Avec ma fille Brune qu’habituellement je ne photographie jamais, nous commençons à fantasmer des images, à glaner des objets. Pour construire ces tableaux, il faut se rappeler les contes, et composer avec ce que nous avons sous la main. L’île est généreuse, elle nous offre un terrain de choix. Nous jouons entre nous, avec les corps : un masculin, un enfantin et moi derrière l’appareil.

Le garçon, c’est l’homme à la moto des auto-tamponneuses. On sent que la fête foraine n’est pas loin, mais on ne sait pas si elle est encore en état de marche ou s’il ne reste que les machines, éteintes. Il est l’homme qui a rêvé la ville, mais comme dans les westerns, un événement difficile est advenu et l’homme a dû faire d’autres choix, autrement plus raisonnables.

La petite, c’est l’enfant redevenu sauvage. Celui qui hésite encore entre le petit cochon de l’histoire qu’il veut devenir, de Nif-Nif ou Nouf-Nouf, lequel me ressemble le plus ?

Le désir de « cabanisation » est bien là, en chacun de nous, ce n’est peut-être qu’une question de temps.

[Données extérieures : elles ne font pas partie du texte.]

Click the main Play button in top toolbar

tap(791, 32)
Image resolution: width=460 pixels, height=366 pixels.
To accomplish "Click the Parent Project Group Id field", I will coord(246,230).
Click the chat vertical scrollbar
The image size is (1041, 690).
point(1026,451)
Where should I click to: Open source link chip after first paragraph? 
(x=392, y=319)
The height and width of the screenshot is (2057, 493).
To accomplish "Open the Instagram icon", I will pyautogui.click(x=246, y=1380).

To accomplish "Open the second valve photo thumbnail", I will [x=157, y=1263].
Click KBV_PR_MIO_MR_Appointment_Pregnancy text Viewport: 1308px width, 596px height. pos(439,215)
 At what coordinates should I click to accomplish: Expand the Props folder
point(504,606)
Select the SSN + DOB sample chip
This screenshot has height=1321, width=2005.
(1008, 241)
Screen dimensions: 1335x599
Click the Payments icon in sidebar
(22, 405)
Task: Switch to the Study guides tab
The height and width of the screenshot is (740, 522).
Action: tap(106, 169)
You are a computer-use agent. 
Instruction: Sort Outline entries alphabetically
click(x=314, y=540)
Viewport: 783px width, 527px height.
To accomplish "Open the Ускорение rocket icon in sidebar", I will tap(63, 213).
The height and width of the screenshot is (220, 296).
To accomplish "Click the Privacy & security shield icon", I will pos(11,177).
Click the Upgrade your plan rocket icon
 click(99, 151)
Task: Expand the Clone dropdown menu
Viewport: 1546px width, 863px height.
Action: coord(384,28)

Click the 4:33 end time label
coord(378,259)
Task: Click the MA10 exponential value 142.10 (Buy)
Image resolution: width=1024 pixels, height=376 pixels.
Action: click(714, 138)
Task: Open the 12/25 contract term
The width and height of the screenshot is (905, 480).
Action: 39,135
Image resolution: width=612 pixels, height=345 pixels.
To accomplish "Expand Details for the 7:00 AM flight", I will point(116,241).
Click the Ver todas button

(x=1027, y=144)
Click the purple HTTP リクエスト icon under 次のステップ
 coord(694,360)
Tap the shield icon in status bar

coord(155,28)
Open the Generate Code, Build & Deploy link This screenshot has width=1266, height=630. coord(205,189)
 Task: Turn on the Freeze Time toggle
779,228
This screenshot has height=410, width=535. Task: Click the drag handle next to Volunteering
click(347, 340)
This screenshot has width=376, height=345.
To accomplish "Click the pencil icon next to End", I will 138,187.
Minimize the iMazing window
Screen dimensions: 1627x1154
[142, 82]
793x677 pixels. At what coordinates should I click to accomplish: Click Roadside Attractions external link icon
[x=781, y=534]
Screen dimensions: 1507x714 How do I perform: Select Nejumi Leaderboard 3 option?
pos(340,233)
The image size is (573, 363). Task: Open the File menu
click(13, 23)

Produire des photographies, c’est aussi produire de l’inconscience, tout en gardant dans un creux du ventre ce que le monde est, notre manière de l’habiter et de l’appréhender. Je continue à photographier l’île et son environnement post-humaniste, ce monde où le sauvage se mêle, sans cacophonie mais peut-être avec un peu de désespérance, à la création humaine. L’île doit rester ce qu’elle est devenue pour nous en 2020, ce « monde d’après » dont nous avons rêvé et qui n’est pas celui que nous voyons apparaître. L’île est possible partout parce que l’insularité est transposable, à l’échelle d’une ville, d’une famille, d’une maison ou d’un corps. Elle feint de nous raconter une histoire universelle.